◆ EXERCISE INSTRUCTIONS ◆
Using the listing below, report all lines holding the word "agent".

◆ ENTRIES SUPPLIED ◆
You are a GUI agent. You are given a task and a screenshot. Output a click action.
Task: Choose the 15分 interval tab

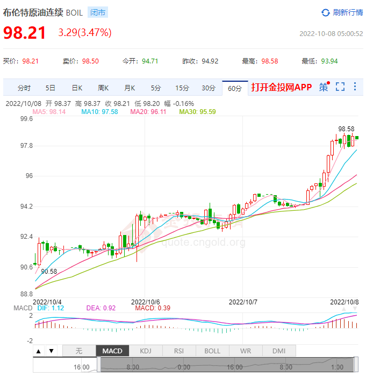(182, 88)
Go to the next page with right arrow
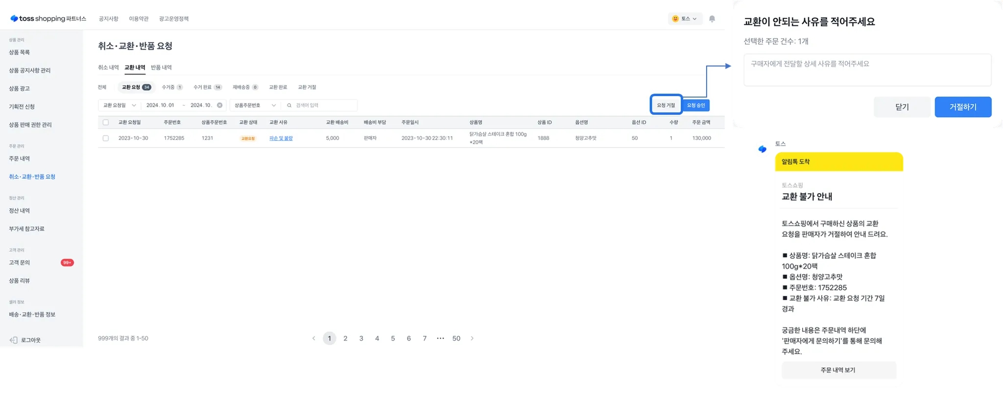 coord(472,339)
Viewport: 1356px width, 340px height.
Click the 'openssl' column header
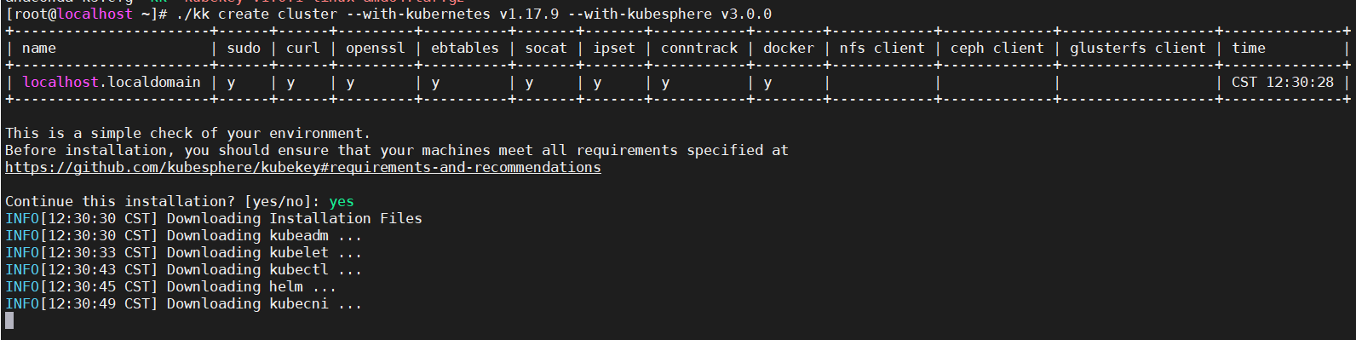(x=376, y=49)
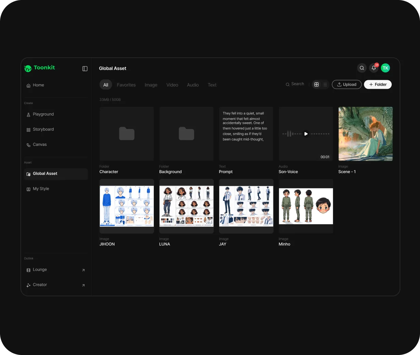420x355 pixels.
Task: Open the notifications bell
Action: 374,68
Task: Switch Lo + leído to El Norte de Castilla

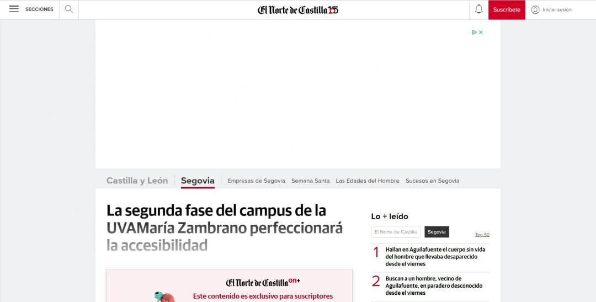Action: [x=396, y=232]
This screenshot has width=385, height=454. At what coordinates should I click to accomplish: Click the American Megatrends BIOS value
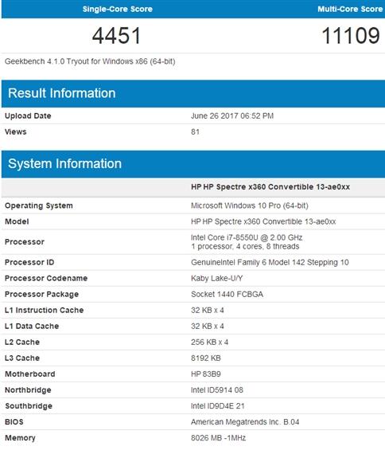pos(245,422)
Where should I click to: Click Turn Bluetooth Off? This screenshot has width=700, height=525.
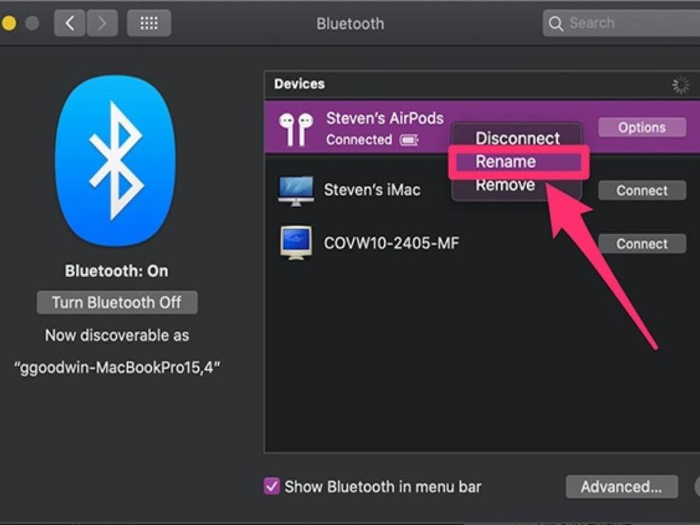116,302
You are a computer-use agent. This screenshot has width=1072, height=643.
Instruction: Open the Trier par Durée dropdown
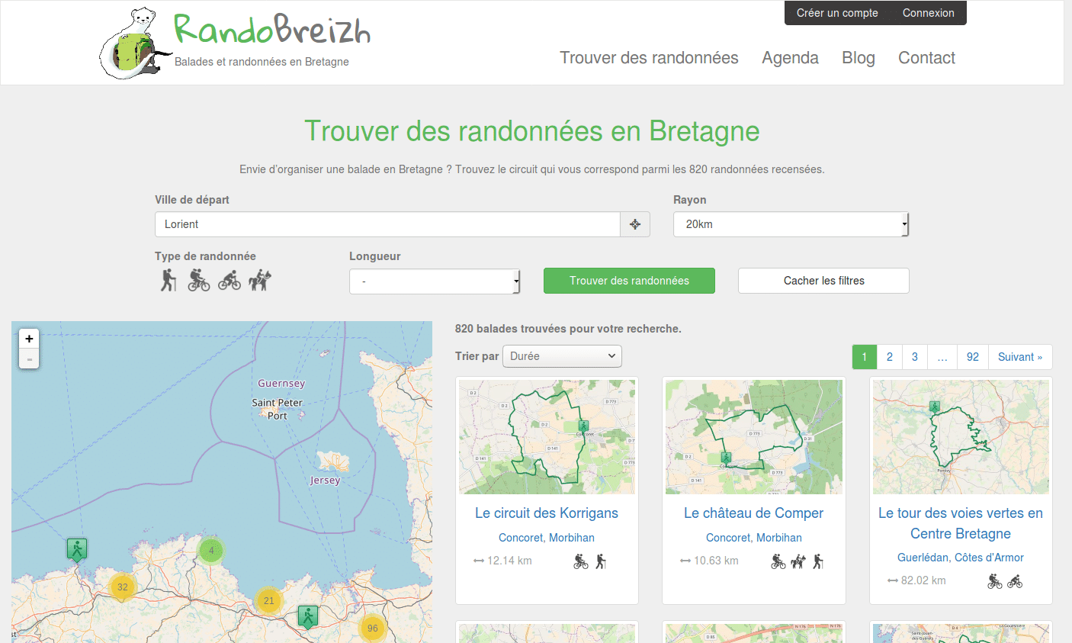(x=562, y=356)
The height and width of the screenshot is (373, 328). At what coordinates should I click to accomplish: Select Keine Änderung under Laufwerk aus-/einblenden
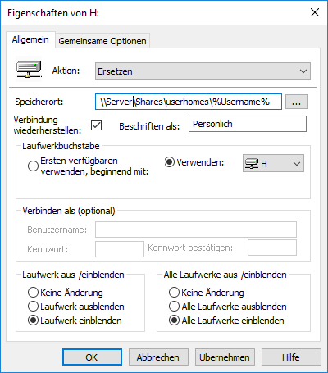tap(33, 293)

---

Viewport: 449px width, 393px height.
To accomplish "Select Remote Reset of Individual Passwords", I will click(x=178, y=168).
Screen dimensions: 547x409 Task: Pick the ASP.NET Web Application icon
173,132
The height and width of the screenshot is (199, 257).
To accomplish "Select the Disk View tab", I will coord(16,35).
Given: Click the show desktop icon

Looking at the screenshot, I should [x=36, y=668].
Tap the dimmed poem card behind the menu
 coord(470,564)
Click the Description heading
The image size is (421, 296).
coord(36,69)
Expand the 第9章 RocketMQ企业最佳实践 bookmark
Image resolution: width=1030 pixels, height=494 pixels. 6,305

◆ TASK ANSWER ◆
You are a GUI agent. You are given a task and a screenshot. Output a click action.
You are a computer-use agent. This screenshot has width=1072, height=643.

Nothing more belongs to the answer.